C’è una docu-serie (Tucci in Italy), disponibile nella sezione National Geographic di Disney Plus, che sta letteralmente spopolando. Racconta il cibo italiano attraverso un viaggio, al momento in cinque regioni. Protagonista dell’avventura è la star americana Stanley Tucci.
Dal pesto di aghi di pino alla pizza romana, Stanley Tucci racconta i piatti e le tradizioni di cinque regioni italiane. In parte lettera d’amore, in parte immersione cinematografica nelle connessioni tra cibo, persone e paesaggi, la nuova serie vede l’attore incontrare gente di ogni estrazione sociale: immigrati, chef pionieristici, tradizionalisti militanti e butteri toscani. La sua convinzione è che, a prescindere da chi siamo e da dove veniamo, tutti abbiamo i nostri modi di vivere, mangiare e amare, ma questo non significa che dobbiamo essere divisivi.
A una domanda durante un’intervista a Londra Tucci ha risposto: “Si impara sempre qualcosa. Non conoscevo l’Abruzzo, né lo stufato di pesce d’acqua dolce nei dintorni di Roma. Anche se non è troppo diverso dal pesce di mare, il modo in cui lo preparano, i loro pensieri, l’amore dei pescatori per questo pesce sono affascinanti. Lungo il percorso si scoprono tutti questi piccoli dettagli che aiutano a creare connessioni con il proprio passato”. E indovinate cosa è “lo stufato di pesce di lago” di cui parla? Ovviamente “la sbroscia”, che Tucci ha mangiato proprio in riva al lago al borgo dei pescatori, dopo averla cucinata insieme a Giuliano Rocchi, presidente della Cooperativa dei pescatori di Marta.
Un omaggio ma anche uno spot internazionale per il piccolo borgo della Tuscia e per i panorami stupendi dell’intera provincia. Nella puntata dedicata al Lazio Tucci viene accolto a Marta dal giovane pescatore Daniele Papi. Il ragazzo è di ritorno dalla pesca e ha con sé “la materia prima” del lago: tinca, capitone e luccio. Lo porta nella sede della cooperativa e qui i pescatori iniziano la magia: cucinano la zuppa di pesce di lago.

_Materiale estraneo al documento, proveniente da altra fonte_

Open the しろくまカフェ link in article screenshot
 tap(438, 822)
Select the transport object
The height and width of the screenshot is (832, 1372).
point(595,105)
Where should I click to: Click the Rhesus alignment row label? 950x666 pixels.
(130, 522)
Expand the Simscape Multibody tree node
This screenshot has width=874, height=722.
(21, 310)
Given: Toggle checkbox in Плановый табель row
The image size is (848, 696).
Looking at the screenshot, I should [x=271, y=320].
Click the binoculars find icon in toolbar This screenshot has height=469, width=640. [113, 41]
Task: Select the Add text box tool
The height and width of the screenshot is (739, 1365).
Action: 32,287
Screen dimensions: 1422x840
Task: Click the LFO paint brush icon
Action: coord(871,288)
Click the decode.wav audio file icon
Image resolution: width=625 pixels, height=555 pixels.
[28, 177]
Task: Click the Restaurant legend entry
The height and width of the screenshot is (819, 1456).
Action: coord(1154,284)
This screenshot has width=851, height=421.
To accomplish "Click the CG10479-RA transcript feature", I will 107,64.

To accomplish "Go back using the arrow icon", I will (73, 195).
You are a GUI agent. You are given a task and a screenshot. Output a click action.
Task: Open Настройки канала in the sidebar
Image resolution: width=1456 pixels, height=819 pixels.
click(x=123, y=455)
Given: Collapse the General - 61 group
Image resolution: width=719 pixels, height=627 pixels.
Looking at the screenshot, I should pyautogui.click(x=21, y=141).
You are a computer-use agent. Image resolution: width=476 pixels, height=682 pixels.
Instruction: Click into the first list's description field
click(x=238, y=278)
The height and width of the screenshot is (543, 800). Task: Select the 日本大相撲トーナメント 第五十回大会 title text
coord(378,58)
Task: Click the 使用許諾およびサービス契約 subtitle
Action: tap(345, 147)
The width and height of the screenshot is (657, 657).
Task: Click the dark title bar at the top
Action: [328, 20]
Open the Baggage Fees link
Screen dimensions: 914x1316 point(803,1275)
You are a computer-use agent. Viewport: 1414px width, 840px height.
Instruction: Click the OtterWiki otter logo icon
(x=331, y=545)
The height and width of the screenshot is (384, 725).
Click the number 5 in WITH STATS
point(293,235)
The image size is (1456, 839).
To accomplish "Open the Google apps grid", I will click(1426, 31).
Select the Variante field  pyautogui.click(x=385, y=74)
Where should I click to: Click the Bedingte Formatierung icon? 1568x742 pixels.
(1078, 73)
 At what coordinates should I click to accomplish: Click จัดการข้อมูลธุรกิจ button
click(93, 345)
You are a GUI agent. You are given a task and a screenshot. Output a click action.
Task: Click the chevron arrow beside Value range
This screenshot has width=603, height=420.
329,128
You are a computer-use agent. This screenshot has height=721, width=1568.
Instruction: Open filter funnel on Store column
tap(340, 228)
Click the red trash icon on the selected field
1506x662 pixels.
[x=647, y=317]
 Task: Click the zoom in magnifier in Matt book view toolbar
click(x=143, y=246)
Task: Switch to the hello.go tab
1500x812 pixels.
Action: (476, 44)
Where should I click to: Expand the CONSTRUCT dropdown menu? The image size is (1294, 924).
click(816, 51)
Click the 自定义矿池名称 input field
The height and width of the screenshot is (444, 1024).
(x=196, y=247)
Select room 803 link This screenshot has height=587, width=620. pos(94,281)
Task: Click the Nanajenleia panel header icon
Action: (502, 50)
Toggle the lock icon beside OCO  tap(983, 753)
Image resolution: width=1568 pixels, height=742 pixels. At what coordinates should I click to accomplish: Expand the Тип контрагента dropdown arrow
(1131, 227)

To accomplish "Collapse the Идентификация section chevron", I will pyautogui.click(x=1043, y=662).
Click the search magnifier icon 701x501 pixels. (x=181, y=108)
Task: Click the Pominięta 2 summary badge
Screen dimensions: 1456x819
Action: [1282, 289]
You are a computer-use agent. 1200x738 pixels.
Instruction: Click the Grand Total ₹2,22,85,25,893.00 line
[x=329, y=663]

Un racconto semplice e appassionato, all’ombra di un grande quadro della Madonna del Monte. Davanti al pentolone dove il pesce cucinato si trasforma in profumo Tuccia parla con i pescatori e tira fuori un racconto davvero poetico. Poi l’atto finale del mangiare insieme, in riva a quel lago così generoso e capace di catturarti, lo racconta Giuliano, come una bella donna.